++++ SOURCE DOCUMENT

Encyclopedia of Fantasy (1997)
Greek and Latin Classics

The Classics are among the major sources of modern fantasy's imagery and ideas. Classical Mythology lacks such a basic item in the genre's repertoire as the Wizard, while its Gods have none of the tragic grandeur of their northern European counterparts. Nevertheless, besides the influence the Classics have had on Western literature as a whole, they have an important role in the story of fantasy.

The Greeks gave us fantasy. They did not invent fantasy, which was probably consciously written in Egypt centuries before Greek literature began. But in the Graeco-Roman world it was first identified consciously – indeed, phantasia was a technical term in the study of poetic techniques for representing these stories, and ancient literary criticism for the first time drew a clear distinction between the possible and the "mythical" or "fabulous". For centuries, Classical literature was dominated by a set of stories widely considered to have impossible aspects.

The literature of Greece and Rome extended beyond the mythological in both time and genre. Classical literature began with Homer, whose identity remains a problem; but from this point forward the Greeks manifested a concern, unique in the ancient Mediterranean world, for preserving authors' true names, a concern probably related to the highly competitive Greek spirit.

With respect to fantasy, Classical literature may be divided into three eras, which differ from the standard periodization of Classical literature. The first era extends from Homer to 400BC, ending with the apparent victory of philosophers' scepticism about the Myths. Homer can be read either as a believer, a fantasist, or as both; our ignorance of his antecedents forbids any definite classification. The oldest surviving Greek works after him generally share uncertainties over the morality of fiction. Narratives from these centuries are few, but both Hesiod (circa 675BC) and Pindar (518-circa 445) speak directly of their desire to avoid poetic "lies". Hesiod wrote an epic Theogony, a rather livelier poem about farming containing several myths, and some other mythological works known only in fragments, all trans by Richmond Lattimore as Hesiod (1959). Bacchylides (circa 510-circa 450) and Pindar both wrote choral poetry, of which some victory odes with embedded mythological narratives survive. Pindar's (trans by Frank J Nisetich as Pindar's Victory Songs 1980) are difficult, allusive and grand, while Bacchylides' (trans Robert Fagles 1961) are plainer and more narrative and seductive.

++++++++

* **PROBLEMS AND TASKS**
a. According to the encyclopedia entry on Greek and Latin classics, what basic figure of the fantasy genre is missing from Classical mythology?
b. Extend the encyclopedia entry on Greek and Latin classics, picking up after its final sentence.

++++ RECORDS PROVIDED

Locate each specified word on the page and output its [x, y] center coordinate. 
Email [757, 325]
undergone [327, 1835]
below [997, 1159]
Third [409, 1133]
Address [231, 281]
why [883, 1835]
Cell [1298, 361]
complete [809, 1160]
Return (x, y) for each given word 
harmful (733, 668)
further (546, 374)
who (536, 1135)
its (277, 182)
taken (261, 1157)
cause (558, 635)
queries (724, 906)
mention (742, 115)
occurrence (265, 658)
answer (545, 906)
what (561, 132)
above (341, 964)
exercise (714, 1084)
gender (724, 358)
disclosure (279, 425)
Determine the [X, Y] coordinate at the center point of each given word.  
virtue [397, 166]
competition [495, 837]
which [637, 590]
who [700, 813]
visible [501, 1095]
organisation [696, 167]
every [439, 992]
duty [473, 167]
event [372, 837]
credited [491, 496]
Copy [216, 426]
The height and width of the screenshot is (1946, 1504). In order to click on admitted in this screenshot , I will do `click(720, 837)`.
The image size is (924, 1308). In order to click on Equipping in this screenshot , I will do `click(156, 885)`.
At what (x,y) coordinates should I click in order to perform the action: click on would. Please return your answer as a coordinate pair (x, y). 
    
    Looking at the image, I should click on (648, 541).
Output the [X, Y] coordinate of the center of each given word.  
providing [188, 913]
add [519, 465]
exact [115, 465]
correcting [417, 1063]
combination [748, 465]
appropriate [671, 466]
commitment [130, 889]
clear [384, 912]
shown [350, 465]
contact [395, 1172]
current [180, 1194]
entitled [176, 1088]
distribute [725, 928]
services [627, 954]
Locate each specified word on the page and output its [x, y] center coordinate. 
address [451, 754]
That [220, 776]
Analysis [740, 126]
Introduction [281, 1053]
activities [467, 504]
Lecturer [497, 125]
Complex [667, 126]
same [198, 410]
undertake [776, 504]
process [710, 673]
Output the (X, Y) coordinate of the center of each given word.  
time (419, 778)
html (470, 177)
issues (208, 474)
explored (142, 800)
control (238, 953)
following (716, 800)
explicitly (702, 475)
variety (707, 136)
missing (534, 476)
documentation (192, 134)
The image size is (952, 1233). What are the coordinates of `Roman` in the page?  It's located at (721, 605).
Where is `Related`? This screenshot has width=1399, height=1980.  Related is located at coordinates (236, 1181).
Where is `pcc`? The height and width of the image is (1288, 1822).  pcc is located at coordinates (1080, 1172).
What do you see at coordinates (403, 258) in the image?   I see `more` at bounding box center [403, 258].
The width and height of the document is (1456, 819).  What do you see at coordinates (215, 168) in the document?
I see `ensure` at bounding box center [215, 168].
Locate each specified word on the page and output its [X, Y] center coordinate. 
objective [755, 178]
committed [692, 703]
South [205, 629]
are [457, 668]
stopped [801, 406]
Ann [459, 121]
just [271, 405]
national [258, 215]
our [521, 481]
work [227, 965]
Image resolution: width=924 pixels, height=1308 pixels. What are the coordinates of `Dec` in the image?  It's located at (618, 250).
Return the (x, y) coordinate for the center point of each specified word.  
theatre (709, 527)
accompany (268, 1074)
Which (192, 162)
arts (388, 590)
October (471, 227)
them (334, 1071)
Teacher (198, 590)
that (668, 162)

++++++++

* **THE RESPONSES**
a. The wizard.

b.
After Homer, the greatest and most famed Greek art of myth is the Athenian tragedy of the 5th century BC. 33 plays by three tragedians survive. Aeschylus (circa 525-456) and Sophocles (circa 496-circa 405) did not use many fantastical elements, beyond gods, Oracles and the like. Prometheus Bound is a strikingly fantastical exception, whose attribution to Aeschylus is questioned. In the tragedies of Euripides, newer attitudes toward myth begin to prevail; and as the second period began, in the 4th century BC, the myths were widely acknowledged as implausible in the writings of Plato (circa 428-circa 348), Thucydides (circa 455-circa 399) and Aristotle (384-322); these and later writers believed the old stories, but considered their fantastical elements either Allegory or invention. Similarly, writers held widely varying views of the Gods. But they usually acknowledged that poets spoke of the gods' deeds as poets, not historians. Such authors' views were certainly not universal, in a largely illiterate population. All this is ably presented by D C Feeney in The Gods in Epic (1991), a work invaluable for any understanding of fantasy in older Classical literature.

The second period is otherwise hard to characterize as a unity, since its painfully limited remains consist mostly of either Greek literature from before about 200BC or Latin literature from after 50BC. This was the great age of the epigram, the allusion and scholarship, in which epics lost primacy; it was also a time when realistic fictions assumed new prominence.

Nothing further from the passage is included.